EXERCISE REQUIREMENTS
Count the lines below that include the word "agent", then give that number and no other words.

DATA
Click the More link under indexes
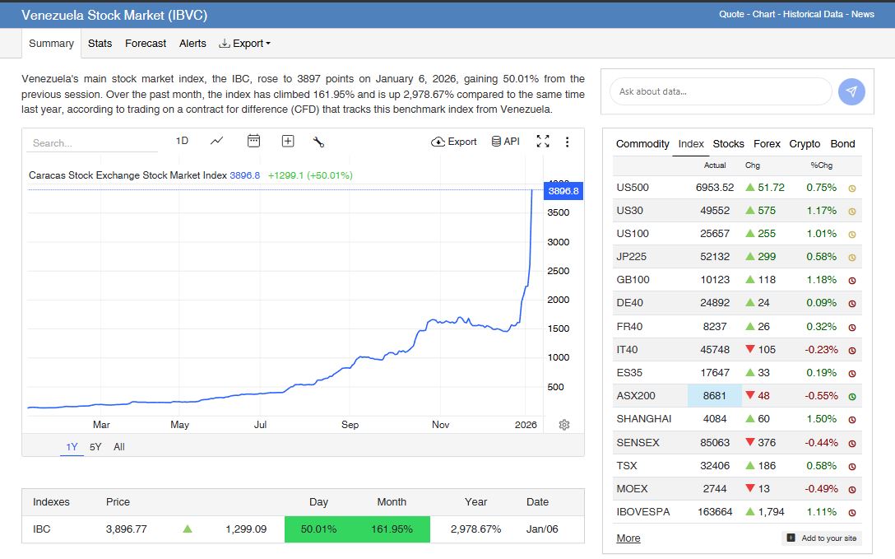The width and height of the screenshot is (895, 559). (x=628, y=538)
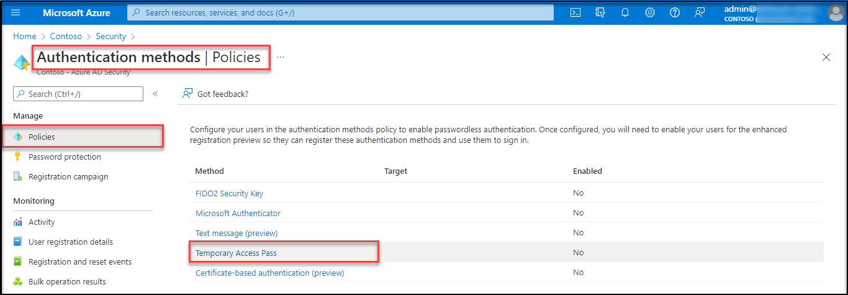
* * *
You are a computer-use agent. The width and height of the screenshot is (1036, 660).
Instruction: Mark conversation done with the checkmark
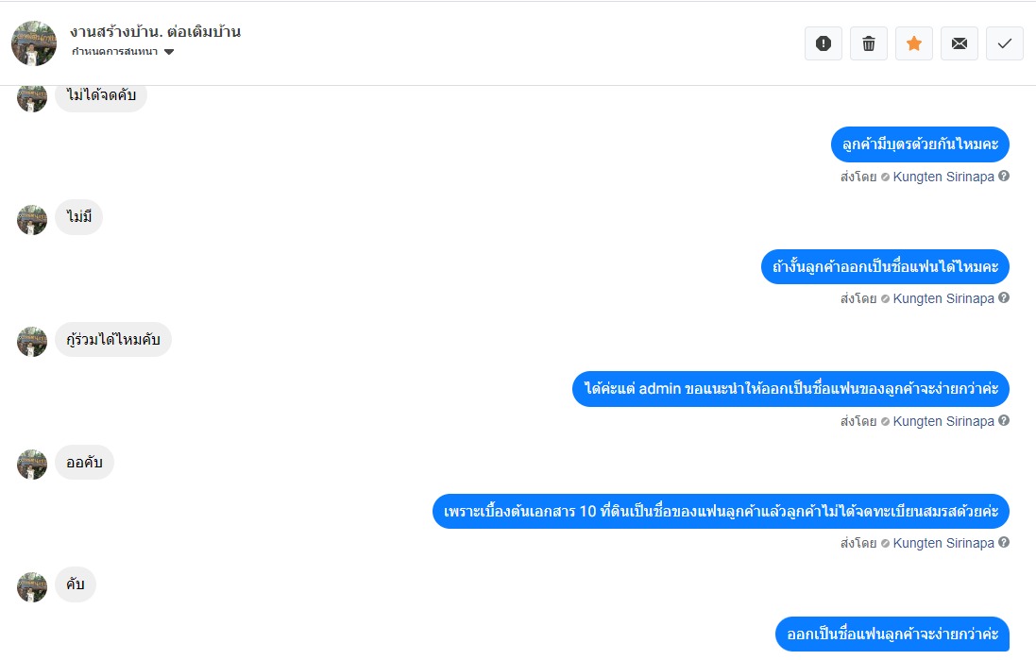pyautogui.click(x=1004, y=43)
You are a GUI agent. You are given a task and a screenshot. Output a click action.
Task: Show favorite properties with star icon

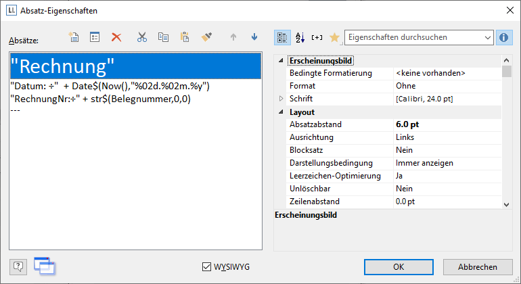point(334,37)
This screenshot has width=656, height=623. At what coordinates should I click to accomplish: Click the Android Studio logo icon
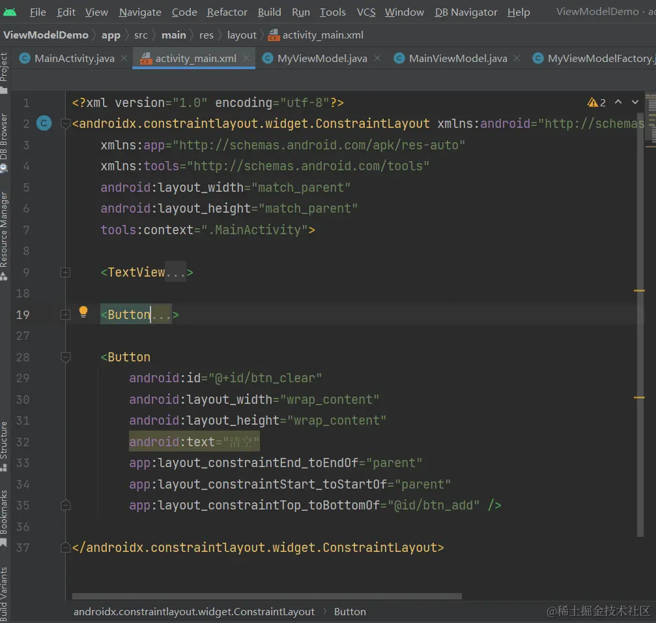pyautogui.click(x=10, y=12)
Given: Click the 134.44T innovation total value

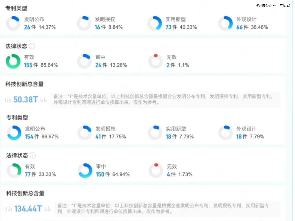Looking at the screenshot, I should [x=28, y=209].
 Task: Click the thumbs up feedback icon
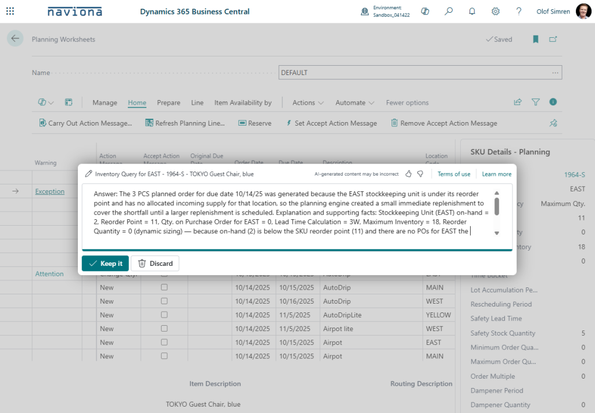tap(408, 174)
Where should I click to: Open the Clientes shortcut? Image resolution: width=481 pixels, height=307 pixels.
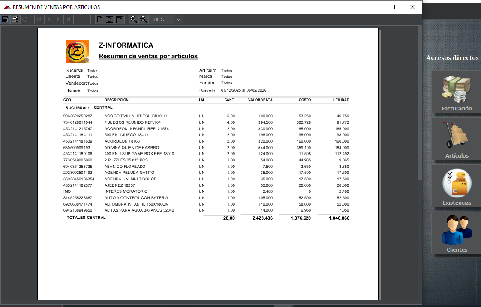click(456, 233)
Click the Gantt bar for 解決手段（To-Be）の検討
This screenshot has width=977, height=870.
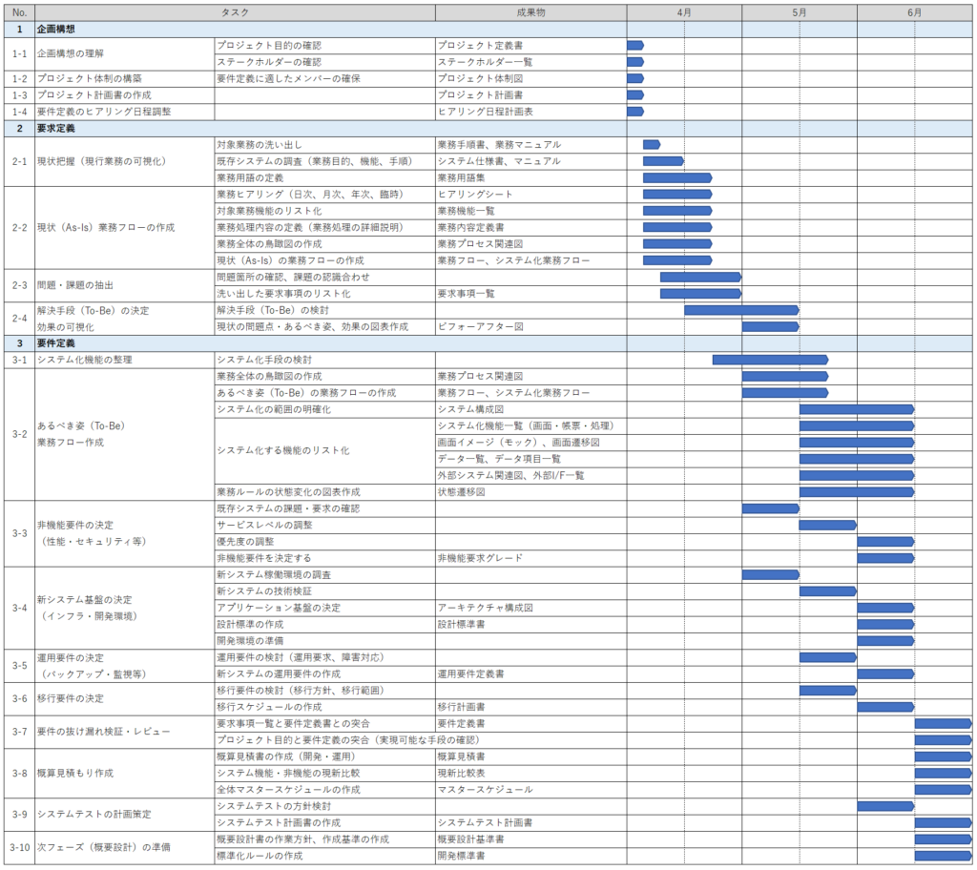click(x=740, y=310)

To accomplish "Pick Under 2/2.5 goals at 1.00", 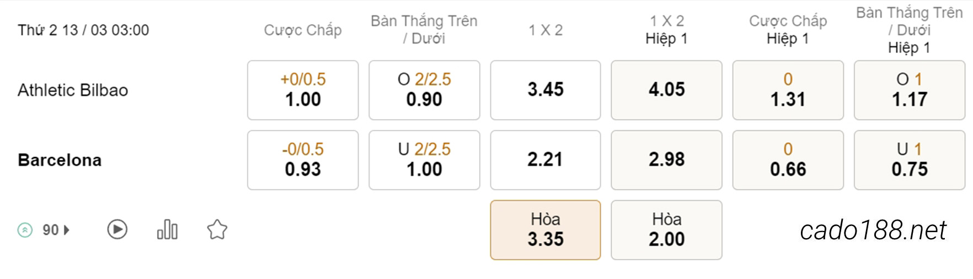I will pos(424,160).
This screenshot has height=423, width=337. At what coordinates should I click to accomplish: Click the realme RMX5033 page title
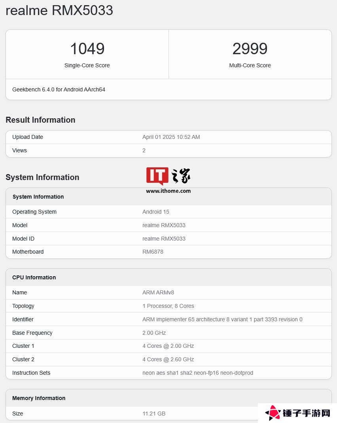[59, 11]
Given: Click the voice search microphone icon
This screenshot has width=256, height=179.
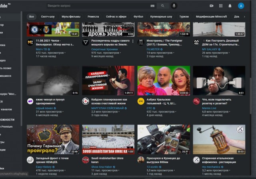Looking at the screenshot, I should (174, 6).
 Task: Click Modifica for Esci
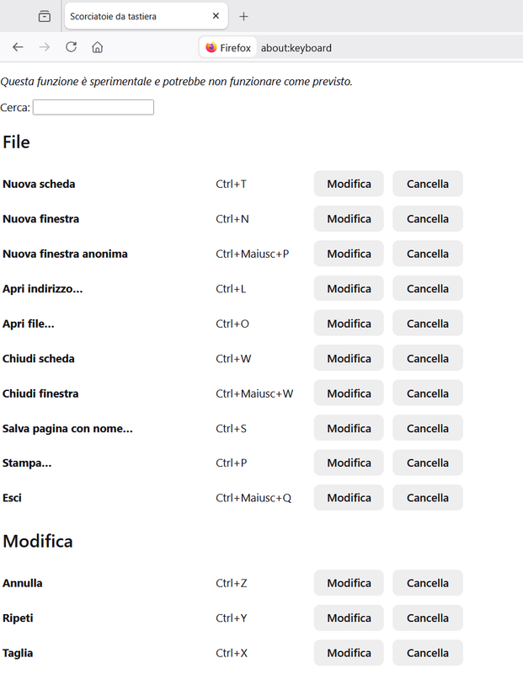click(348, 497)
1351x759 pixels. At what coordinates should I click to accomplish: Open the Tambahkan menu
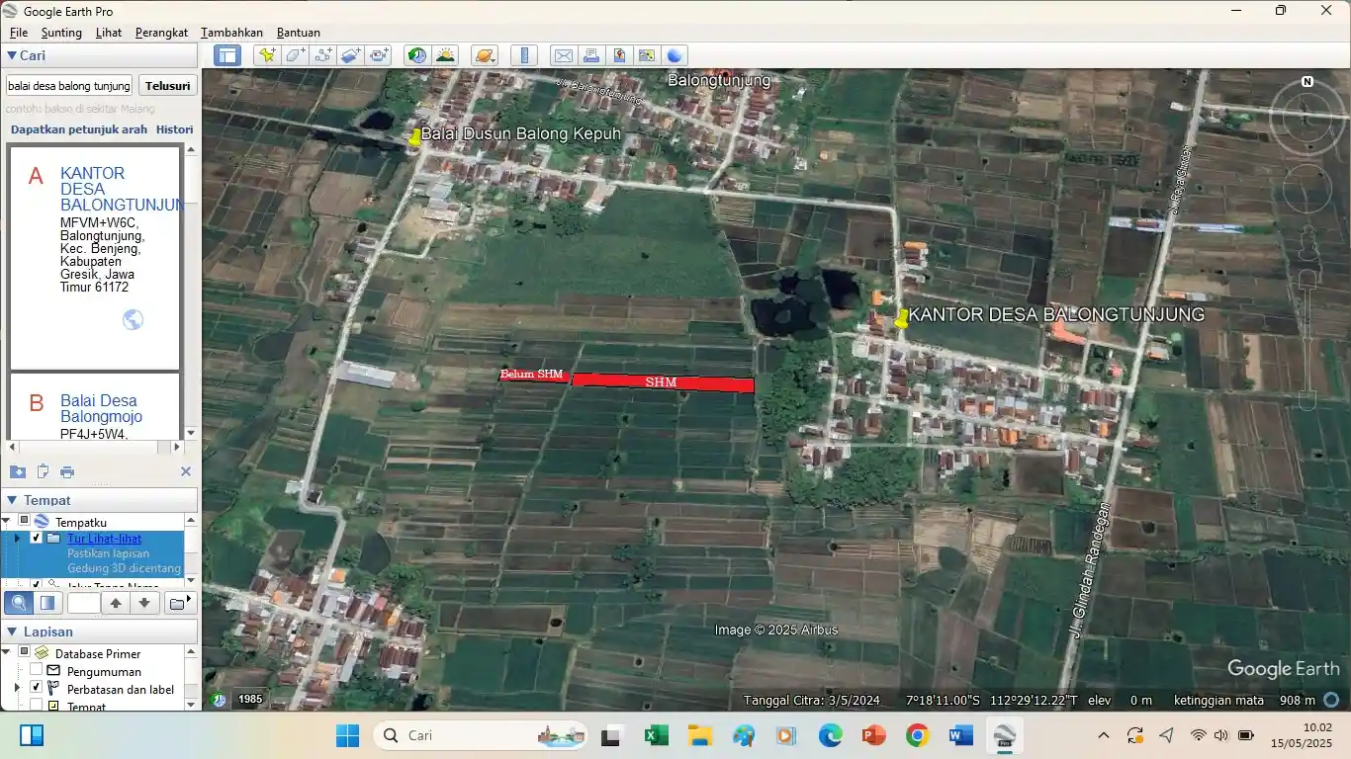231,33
--
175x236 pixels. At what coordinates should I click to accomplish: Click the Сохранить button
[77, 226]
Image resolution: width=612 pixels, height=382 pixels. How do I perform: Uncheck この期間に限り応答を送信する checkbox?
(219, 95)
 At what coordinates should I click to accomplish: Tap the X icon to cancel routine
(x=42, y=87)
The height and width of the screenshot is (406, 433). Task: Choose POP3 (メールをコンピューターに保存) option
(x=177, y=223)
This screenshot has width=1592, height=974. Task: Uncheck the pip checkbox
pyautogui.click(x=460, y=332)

OUTPUT OF THE TASK
2